WHAT YOU ARE ASKED TO DO: All of the lines below need to be copied exactly, apart from the pictures.

[Saved entries]
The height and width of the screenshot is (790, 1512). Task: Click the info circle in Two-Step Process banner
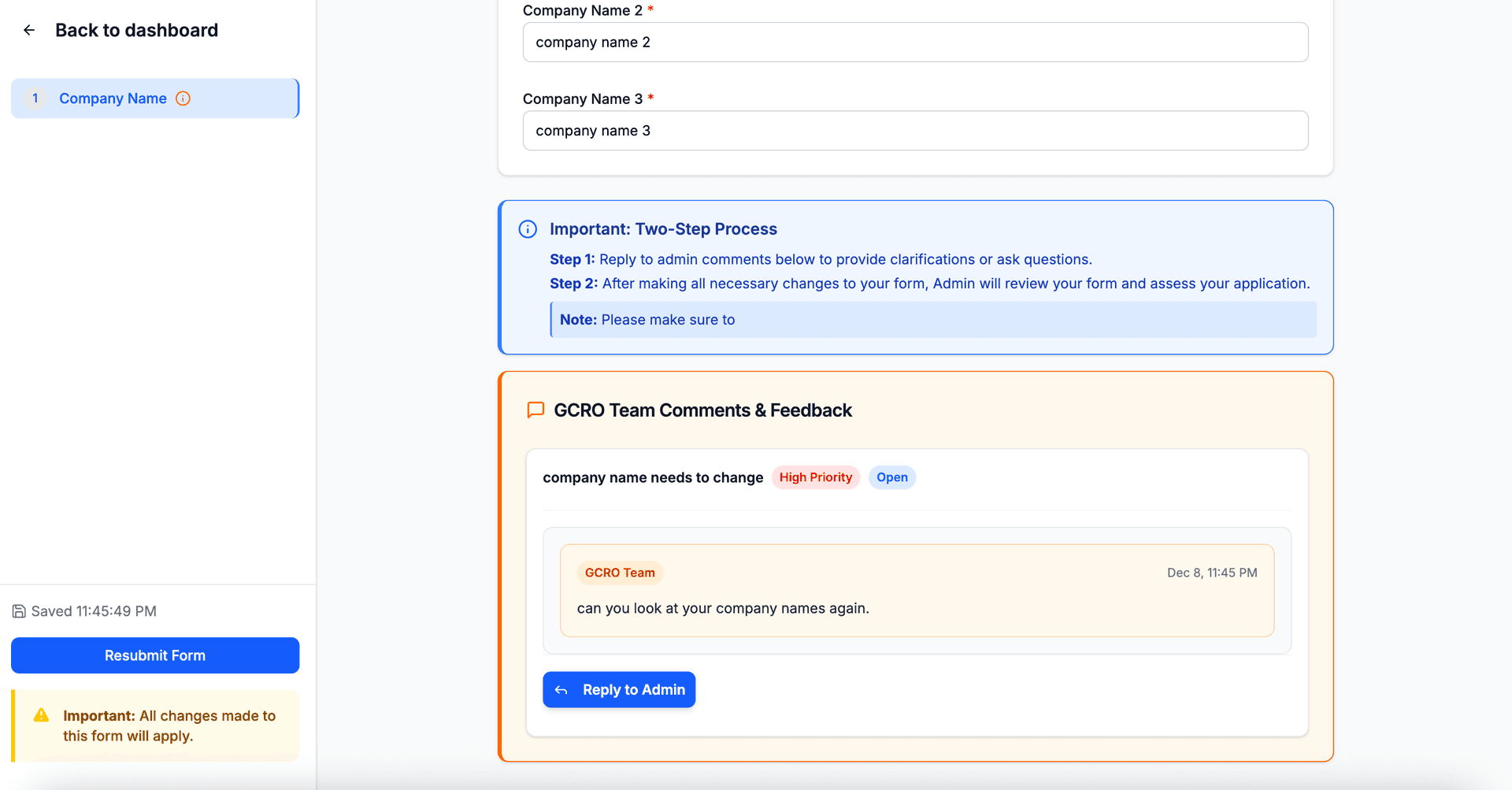click(x=528, y=228)
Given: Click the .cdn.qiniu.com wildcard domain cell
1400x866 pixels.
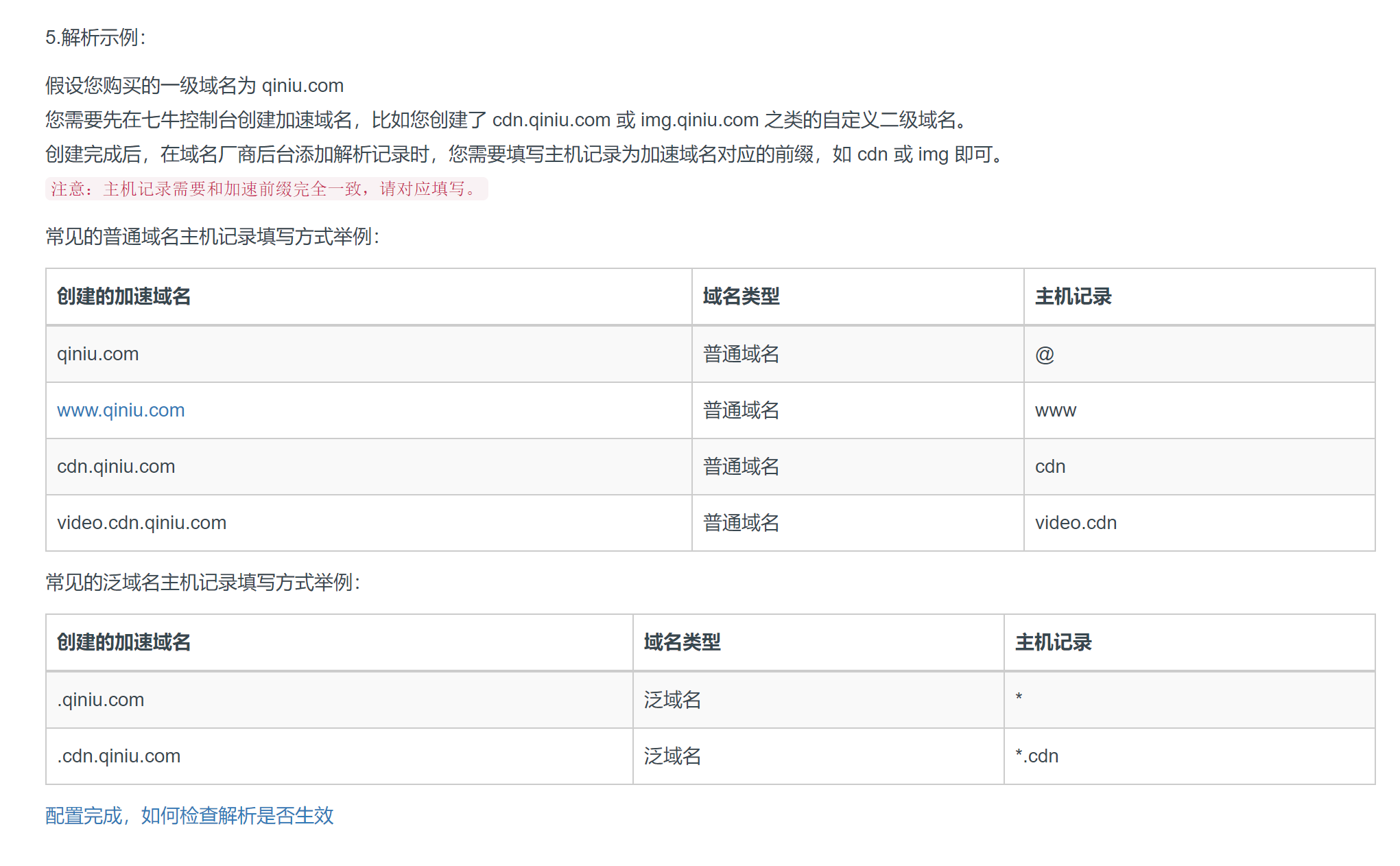Looking at the screenshot, I should (118, 756).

RESULT FOR THIS TASK:
The height and width of the screenshot is (790, 1512). Task: Click the info circle in Two-Step Process banner
click(x=528, y=228)
Given: Click the .cdn.qiniu.com wildcard domain cell
1400x866 pixels.
Looking at the screenshot, I should (118, 756).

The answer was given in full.